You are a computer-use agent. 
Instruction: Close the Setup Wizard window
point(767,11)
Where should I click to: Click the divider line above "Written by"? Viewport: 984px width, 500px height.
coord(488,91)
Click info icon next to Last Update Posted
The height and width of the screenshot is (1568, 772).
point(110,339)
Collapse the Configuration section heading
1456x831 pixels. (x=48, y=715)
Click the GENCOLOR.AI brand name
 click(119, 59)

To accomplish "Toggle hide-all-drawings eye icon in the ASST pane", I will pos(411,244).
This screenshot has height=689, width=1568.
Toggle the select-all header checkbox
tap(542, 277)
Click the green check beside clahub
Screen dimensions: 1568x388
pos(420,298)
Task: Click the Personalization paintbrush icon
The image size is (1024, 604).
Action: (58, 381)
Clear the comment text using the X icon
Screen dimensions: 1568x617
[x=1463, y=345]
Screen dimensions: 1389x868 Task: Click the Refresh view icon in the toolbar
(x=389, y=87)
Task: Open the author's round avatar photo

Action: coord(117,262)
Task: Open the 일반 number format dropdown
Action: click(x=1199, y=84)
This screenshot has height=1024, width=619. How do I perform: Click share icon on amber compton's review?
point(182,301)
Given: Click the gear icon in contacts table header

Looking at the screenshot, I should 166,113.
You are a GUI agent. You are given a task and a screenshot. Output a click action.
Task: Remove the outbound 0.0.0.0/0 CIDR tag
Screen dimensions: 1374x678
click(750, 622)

━━━━━━

■ TASK DESCRIPTION: Nothing in the listing may be changed; retype it all exactly.

■ YOUR RESPONSE:
You are a computer-use agent. 
Instruction: Close the Setup Wizard window
point(767,11)
Where should I click to: Click the divider line above "Written by"? Viewport: 984px width, 500px height.
coord(488,91)
Click info icon next to Last Update Posted
The height and width of the screenshot is (1568, 772).
point(110,339)
Collapse the Configuration section heading
1456x831 pixels. (x=48, y=715)
Click the GENCOLOR.AI brand name
 click(119, 59)

To accomplish "Toggle hide-all-drawings eye icon in the ASST pane", I will pos(411,244).
This screenshot has height=689, width=1568.
Toggle the select-all header checkbox
tap(542, 277)
Click the green check beside clahub
Screen dimensions: 1568x388
pos(420,298)
Task: Click the Personalization paintbrush icon
The image size is (1024, 604).
Action: (58, 381)
Clear the comment text using the X icon
Screen dimensions: 1568x617
[x=1463, y=345]
Screen dimensions: 1389x868 Task: Click the Refresh view icon in the toolbar
(x=389, y=87)
Task: Open the author's round avatar photo

Action: coord(117,262)
Task: Open the 일반 number format dropdown
Action: click(x=1199, y=84)
This screenshot has height=1024, width=619. How do I perform: Click share icon on amber compton's review?
point(182,301)
Given: Click the gear icon in contacts table header

Looking at the screenshot, I should 166,113.
You are a GUI agent. You are given a task and a screenshot. Output a click action.
Task: Remove the outbound 0.0.0.0/0 CIDR tag
Screen dimensions: 1374x678
click(750, 622)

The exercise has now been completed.